Et comment ne considérerait-on pas comme effacé par les dispenses le vice du commerce antérieur lorsque l'on considère que la grossesse de la femme, et à plus forte raison l'existence d'un enfant sont les causes les plus graves des dispenses et les plus propres à les faire obtenir? La grossesse est même expressément indiquée, comme cause de dispense, dans l'instruction adressée, le 10 mai 1824, par le ministère de la justice aux procureurs du roi qui sont chargés de la faire constater par une personne assermentée, et d'annexer son rapport aux autres pièces. Ne serait-il pas souverainement injuste, selon l'expression de la loi 10 C. de naturalib. lib., que l'enfant, dont l'existence aurait été l'occasion et la cause impulsive du mariage, fùt repoussé de la famille et du patrimoine du père par ses frères eux-mêmes qui lui devraient et leur naissance et leur état?

654. Toutes les considérations, tous les moyens que nous venons de développer peuvent être invoqués, depuis la loi du 16 avril 1832, en faveur des enfants nés, même avant cette loi, du commerce d'un beau-frère et d'une belle-sœur qui, obtenant des dispenses, contracteraient aujourd'hui mariage.

La question, dans ce dernier cas, présente, il est vrai, une difficulté de plus. On peut dire qu'il y avait empêchement absolu au moment de la naissance de l'enfant, que la fiction sur laquelle la légitimation repose ne peut plus servir de prétexte; qu'enfin ce serait donner à la loi nouvelle un effet rétroactif repoussé par l'art. 2 du Code civil.
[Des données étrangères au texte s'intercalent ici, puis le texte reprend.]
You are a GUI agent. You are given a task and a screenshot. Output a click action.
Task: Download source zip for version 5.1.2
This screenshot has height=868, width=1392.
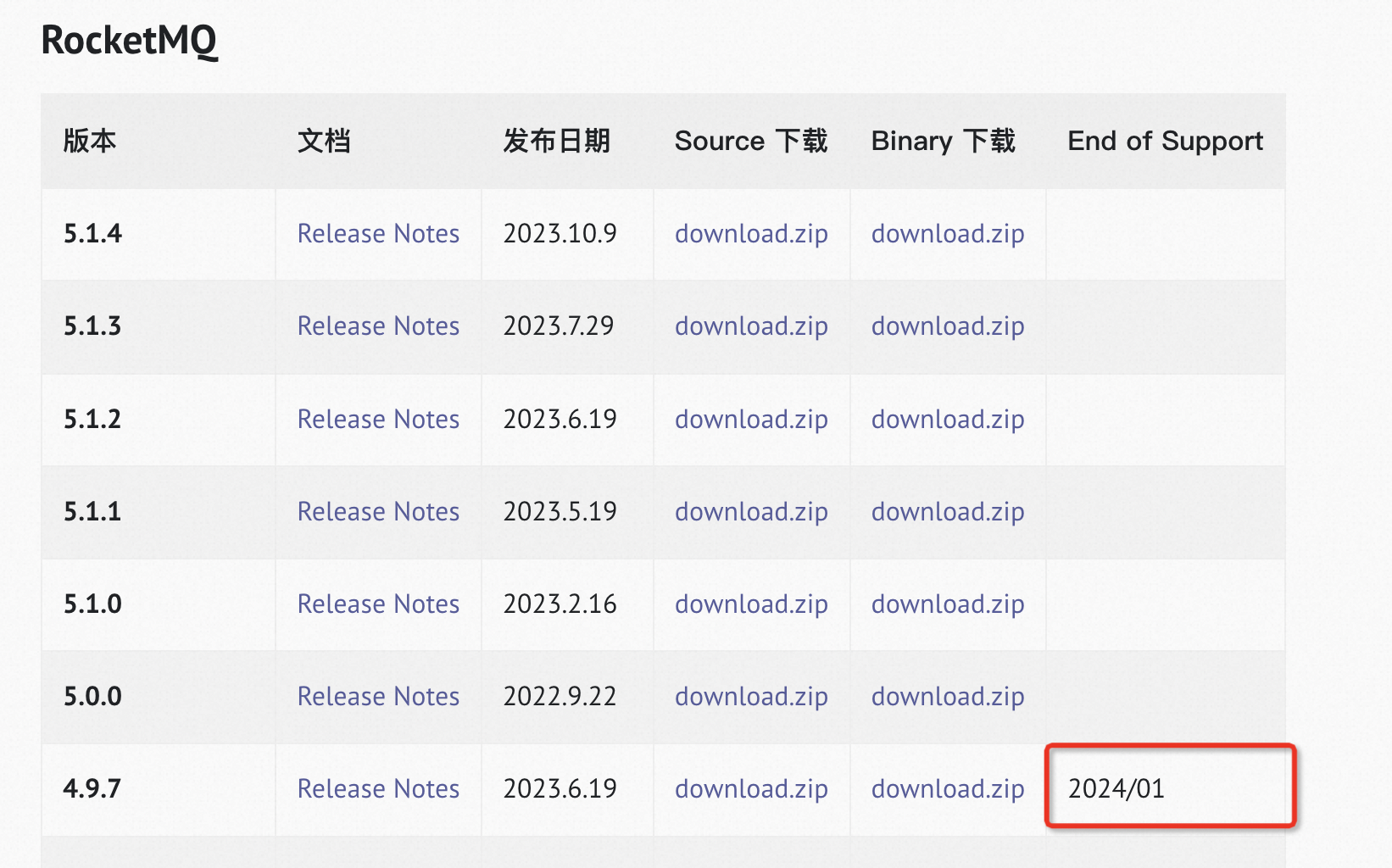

Ces objections sont puissantes; on ne doit pas le dissimuler. On ajoutera même qu'elles ont été adoptées par un arrêt de la Cour d'Orléans, du 25 avril 1833 (1).

(1) V. cet arrêt dans le Recueil de Dalloz jeune, vol. de 1833, partie 2, p. 97.

Mais on répondra qu'il n'y a pas de rétroactivité là où aucun droit n'est acquis, et que les père et mère étant vivants, personne n'a de droits acquis sur des successions qui ne sont pas encore ouvertes.

On ajoutera que les lois sur l'état et la capacité des personnes les saisissent dès l'instant de leur publication ; qu'elles peuvent améliorer leur condition, effacer le vice d'une qualité antérieure, et leur permettre d'acquérir une qualité nouvelle qui leur prépare de nouveaux droits pour l'avenir, et que tant que les droits qu'ils peuvent être appelés à recueillir n'ont pas été définitivement acquis à des tiers, il n'y a réellement pas de rétroactivité.

On fera observer qu'il y avait seulement empêchement, et non mesure prise contre l'inceste dans la prohibition portée par l'art. 162; qu'on ne pouvait en effet qualifier d'incestueuse, une union permise chez tous les peuples de l'Europe, autorisée autrefois parmi nous, qui n'a été dé– fendue que temporairement, et dont la faculté a été renouvelée sur un grand nombre de réclamations, parce qu'on a reconnu que l'erreur seule et de faux scrupules avaient provoqué la défense.

On sera autorisé à soutenir que, la prohibition étant levée par la loi nouvelle et par des dispenses, l'empêchement est censé n'avoir jamais existé, et que les contractants doivent être réputés avoir toujours été libres de s'unir.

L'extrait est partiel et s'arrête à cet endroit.